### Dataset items
+ + + +

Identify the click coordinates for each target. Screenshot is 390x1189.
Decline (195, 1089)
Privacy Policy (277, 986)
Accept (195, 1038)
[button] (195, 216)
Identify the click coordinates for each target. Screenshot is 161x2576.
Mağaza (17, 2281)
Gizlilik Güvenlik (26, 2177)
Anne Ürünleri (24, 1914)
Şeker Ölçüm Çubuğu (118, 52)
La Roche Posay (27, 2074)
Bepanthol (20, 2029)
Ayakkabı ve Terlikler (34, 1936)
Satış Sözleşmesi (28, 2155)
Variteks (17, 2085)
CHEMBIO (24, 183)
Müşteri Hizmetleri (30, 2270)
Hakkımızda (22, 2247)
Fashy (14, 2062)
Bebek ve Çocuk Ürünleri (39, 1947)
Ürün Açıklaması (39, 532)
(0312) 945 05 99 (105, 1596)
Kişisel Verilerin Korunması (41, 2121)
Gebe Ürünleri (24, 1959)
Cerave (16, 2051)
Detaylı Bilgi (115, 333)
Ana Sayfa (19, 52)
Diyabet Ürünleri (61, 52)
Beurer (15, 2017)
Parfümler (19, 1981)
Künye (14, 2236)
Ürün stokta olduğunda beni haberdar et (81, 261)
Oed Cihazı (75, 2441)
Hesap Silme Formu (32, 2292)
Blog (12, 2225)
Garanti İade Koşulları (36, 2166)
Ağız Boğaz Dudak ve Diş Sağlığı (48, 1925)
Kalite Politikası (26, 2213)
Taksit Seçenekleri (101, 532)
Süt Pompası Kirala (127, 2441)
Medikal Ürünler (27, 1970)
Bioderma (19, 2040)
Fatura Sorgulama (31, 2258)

+ + + +

Can you give every line above again, exactly as written?

Identify the click coordinates for each target. Screenshot is 390x1189.
Decline (195, 1089)
Privacy Policy (277, 986)
Accept (195, 1038)
[button] (195, 216)
Identify the click coordinates for each target. Screenshot is 161x2576.
Mağaza (17, 2281)
Gizlilik Güvenlik (26, 2177)
Anne Ürünleri (24, 1914)
Şeker Ölçüm Çubuğu (118, 52)
La Roche Posay (27, 2074)
Bepanthol (20, 2029)
Ayakkabı ve Terlikler (34, 1936)
Satış Sözleşmesi (28, 2155)
Variteks (17, 2085)
CHEMBIO (24, 183)
Müşteri Hizmetleri (30, 2270)
Hakkımızda (22, 2247)
Fashy (14, 2062)
Bebek ve Çocuk Ürünleri (39, 1947)
Ürün Açıklaması (39, 532)
(0312) 945 05 99 (105, 1596)
Kişisel Verilerin Korunması (41, 2121)
Gebe Ürünleri (24, 1959)
Cerave (16, 2051)
Detaylı Bilgi (115, 333)
Ana Sayfa (19, 52)
Diyabet Ürünleri (61, 52)
Beurer (15, 2017)
Parfümler (19, 1981)
Künye (14, 2236)
Ürün stokta olduğunda beni haberdar et (81, 261)
Oed Cihazı (75, 2441)
Hesap Silme Formu (32, 2292)
Blog (12, 2225)
Garanti İade Koşulları (36, 2166)
Ağız Boğaz Dudak ve Diş Sağlığı (48, 1925)
Kalite Politikası (26, 2213)
Taksit Seçenekleri (101, 532)
Süt Pompası Kirala (127, 2441)
Medikal Ürünler (27, 1970)
Bioderma (19, 2040)
Fatura Sorgulama (31, 2258)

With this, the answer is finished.